Ein Beispiel für unsere philosophische Interpretation des „Pfingstereignisses“:, mitgeteilt als Wunderbericht in der Apostelgeschichte im Neuen Testament, wir folgen der Übersetzung der „Einheitsübersetzung“, Kapitel 2, Verse 4:
„Alle (in der Gemeinde der Jesus - Freunde) wurden mit dem Heiligen Geist erfüllt und begannen in fremden Sprachen zu sprechen, wie es der Geist ihnen eingab“. Ein „Wunder“? Wir werden sehen...: Im Text wird weiter erzählt: In der Nachbarschaft hörten Juden „aus allen Völkern“, wie jedes Mitglied der Gemeinde der Jesus - Freunde in verschiedenen Sprachen reden konnte. Und die internationale Schar der Juden fragte sich: „Wieso kann jeder von uns diese Christen in seiner eigenen Sprache reden hören?“
In unserer Interpretation lassen wir den Aspekt beiseite, dass offenbar der Autor der Apostelgeschichte zeigen will: Die Christen reden zu den Juden in unterschiedlichen Sprachen, jeder von ihnen aus ihrer internationalen Gemeinschaft (erwähnt werden Parther, Meder, Elamiter, Bewohner von Mesopotamien, Kappadozien usw…) könnte also die Weisheit der Jesus - Freunde verstehen…
Uns interessiert vielmehr, was mit der kleinen Gemeinde der Jesus - Freunde zu Pfingsten geschah: Sie hatten den Geist empfangen, heißt es in der Erzählung. Wer den Geist als Wirklichkeit in sich selbst erlebt, weiß: Ich bin geistvoll, von vom Geist geprägt. Der Geist kann mich leiten. Dieses Wissen von der Kraft des eigenen Geistes, der Vernunft, ist bekanntlich nicht selbstverständlich unter den Menschen, man denke heute an die geistlosen (vernunftlosen) Herrscher etwa in den USA, Russland, Ungarn…
Wer die Kraft des Geistes in sich selbst weiß: Der kann, wie es in der Apostelgeschichte heißt, „in fremden Sprachen reden“: Das ist entscheidend: Er/sie kann sich dem anderen so deutlich verständlich machen, dass der andere ihn versteht, ihm nahekommt. Geistvolle Menschen bauen also Brücken, Brücken der Sprache, sie bemühen sich, den anderen, den Fremden und Befremdlichen zu verstehen und sich ihm gegenüber für ihn verständlich zu äußern.
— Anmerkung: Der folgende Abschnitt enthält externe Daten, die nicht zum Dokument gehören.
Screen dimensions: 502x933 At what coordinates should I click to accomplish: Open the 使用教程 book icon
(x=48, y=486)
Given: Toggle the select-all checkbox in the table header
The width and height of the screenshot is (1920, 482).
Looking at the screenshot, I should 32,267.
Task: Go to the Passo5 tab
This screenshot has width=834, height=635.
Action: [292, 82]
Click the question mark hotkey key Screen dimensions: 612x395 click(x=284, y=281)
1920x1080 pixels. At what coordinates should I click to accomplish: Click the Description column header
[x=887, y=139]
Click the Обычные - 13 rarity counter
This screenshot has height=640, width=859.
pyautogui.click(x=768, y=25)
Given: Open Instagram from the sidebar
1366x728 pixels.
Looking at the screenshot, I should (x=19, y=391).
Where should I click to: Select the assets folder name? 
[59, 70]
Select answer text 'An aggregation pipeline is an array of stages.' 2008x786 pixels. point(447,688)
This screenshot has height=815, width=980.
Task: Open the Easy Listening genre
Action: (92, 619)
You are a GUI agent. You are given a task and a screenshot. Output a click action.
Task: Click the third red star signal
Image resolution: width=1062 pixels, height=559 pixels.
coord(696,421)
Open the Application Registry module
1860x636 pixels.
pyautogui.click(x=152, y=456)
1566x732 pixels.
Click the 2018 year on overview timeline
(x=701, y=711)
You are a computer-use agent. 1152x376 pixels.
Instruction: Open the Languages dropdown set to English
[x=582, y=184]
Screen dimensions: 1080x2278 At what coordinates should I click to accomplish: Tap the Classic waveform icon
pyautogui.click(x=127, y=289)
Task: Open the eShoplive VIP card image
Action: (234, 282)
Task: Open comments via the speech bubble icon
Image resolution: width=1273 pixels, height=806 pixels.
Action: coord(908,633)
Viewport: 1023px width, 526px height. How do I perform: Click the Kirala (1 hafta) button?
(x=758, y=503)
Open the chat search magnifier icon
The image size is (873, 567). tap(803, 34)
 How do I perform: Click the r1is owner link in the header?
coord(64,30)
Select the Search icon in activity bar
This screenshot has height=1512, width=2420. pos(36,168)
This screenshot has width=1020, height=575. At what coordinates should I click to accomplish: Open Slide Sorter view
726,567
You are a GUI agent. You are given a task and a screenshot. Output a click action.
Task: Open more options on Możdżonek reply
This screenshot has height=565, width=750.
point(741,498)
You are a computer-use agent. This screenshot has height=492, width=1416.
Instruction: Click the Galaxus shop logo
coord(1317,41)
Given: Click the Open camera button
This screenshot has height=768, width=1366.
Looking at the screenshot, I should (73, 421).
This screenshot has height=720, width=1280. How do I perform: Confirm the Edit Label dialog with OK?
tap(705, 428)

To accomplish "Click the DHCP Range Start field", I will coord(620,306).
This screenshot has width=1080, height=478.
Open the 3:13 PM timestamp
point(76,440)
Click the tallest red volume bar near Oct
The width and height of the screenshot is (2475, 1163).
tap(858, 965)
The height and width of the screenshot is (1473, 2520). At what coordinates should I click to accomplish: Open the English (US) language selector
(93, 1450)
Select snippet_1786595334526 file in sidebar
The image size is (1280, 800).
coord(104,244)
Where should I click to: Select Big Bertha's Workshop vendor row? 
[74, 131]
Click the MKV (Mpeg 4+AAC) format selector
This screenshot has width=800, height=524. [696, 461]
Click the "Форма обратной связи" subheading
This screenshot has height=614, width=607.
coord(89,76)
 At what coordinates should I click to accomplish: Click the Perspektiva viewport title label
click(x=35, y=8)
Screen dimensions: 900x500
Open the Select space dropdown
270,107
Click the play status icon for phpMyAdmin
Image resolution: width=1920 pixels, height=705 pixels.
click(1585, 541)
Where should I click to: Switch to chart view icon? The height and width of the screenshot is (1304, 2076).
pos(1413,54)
So entsteht Kommunikation, so entsteht Nähe und sogar Freundschaft: Weil der andere sich nun auch verständlich in den Dialog einbringen kann.
Pfingsten ist ein politisches Fest: Pfingsten ist das Fest der Freundschaft, von geistvollen Menschen, die wissen: Wir Menschen aus verschiedenen Völkern und Nationen sind alle gleich wertvoll, es gibt keine Herren-Menschen im alten Stil der Kolonisten, es gibt prinzipiell (!) nur eine brüderliche Weltgemeinschaft derer, die sich verstehen können, weil sie den Geist haben.
Wir müssen uns Mühe geben, an dieser vernünftigen philosophischen Einsicht in diesen unvernünftigen Zeiten unbedingt festzuhalten… Das gelingt nur gemeinsam, über alle Sprachgrenzen hinweg.